H4 : Stres kerja memediasi pengaruh konflik pekerjaan- keluarga terhadap kepuasan kerja

Robbins dan Judge (2015:49) menyatakan bahwa kepuasan kerja menjelaskan mengenai sikap pekerja yang dihasilkan dari suatu evaluasi pada pekerjaannya. Tingkat kepuasan karyawan akan berdampak pada perasaan karyawan. Karyawan yang memiliki tingkat kepuasan yang tinggi pada pekerjaanya akan memiliki perasaan yang positif kepada pekerjaaanya, sedangkan seorang yang memiliki tingkat kepuasan yang rendah akan memiliki perasaan negatif (Robbins & Judge, 2015:49).

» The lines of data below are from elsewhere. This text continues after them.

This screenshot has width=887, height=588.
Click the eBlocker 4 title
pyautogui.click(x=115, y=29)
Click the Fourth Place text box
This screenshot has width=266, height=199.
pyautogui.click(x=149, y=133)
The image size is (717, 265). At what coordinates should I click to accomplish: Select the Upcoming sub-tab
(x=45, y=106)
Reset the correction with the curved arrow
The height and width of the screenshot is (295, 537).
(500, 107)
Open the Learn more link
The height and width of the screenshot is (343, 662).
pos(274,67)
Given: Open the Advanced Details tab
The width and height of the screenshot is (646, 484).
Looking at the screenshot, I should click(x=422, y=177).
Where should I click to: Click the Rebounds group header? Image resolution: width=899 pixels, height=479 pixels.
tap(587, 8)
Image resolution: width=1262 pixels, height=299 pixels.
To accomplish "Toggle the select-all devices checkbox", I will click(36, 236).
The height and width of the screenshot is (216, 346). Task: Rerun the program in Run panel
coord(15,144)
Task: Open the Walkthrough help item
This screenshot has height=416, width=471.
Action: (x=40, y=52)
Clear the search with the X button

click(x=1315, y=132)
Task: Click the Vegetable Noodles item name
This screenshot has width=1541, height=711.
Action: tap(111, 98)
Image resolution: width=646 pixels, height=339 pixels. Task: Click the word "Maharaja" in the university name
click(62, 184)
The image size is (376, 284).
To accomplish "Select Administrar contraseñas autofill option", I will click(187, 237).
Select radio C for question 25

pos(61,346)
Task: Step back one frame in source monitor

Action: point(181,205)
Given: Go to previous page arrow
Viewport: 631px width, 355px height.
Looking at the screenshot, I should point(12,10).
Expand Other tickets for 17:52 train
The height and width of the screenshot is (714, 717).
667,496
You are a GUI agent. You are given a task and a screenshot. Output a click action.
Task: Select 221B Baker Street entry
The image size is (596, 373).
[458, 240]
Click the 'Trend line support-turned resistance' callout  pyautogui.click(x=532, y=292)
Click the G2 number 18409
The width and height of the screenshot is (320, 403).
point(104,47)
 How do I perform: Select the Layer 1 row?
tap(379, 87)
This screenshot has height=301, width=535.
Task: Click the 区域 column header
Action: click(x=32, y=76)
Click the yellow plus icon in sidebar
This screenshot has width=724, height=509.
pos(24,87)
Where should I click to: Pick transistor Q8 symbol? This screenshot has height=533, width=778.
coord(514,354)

Kepuasan kerja menunjukkan adanya suatu keselarasan antara harapan dan kenyataan tentang pekerjaanya. Kepuasan kerja dapat berlaku bagi suatu individu ataupun kelompok. Robbins dan Judge (2015:50) mengatakan dari segi kepuasan kerja, menikmati pekerjaan itu sendiri hampir selalu menjadi segi yang paling berkaitan erat dengan tingkat kepuasan kerja yang tinggi jika dilihat secara keseluruhan. Zorlu (2012) menyatakan bahwa kepuasan kerja juga mencakup faktor fisik dan psikologis yang disebabkan oleh kondisi tempat kerja dan oleh manajemen dan pendekatan kerja di perusahaan. Rivai (2014:856) menyimpulkan bahwa

kepuasan kerja merupakan evaluasi yang menggambarkan seseorang atas perasaan sikapnya senang atau tidak senang, puas atau tidak puas dalam bekerja.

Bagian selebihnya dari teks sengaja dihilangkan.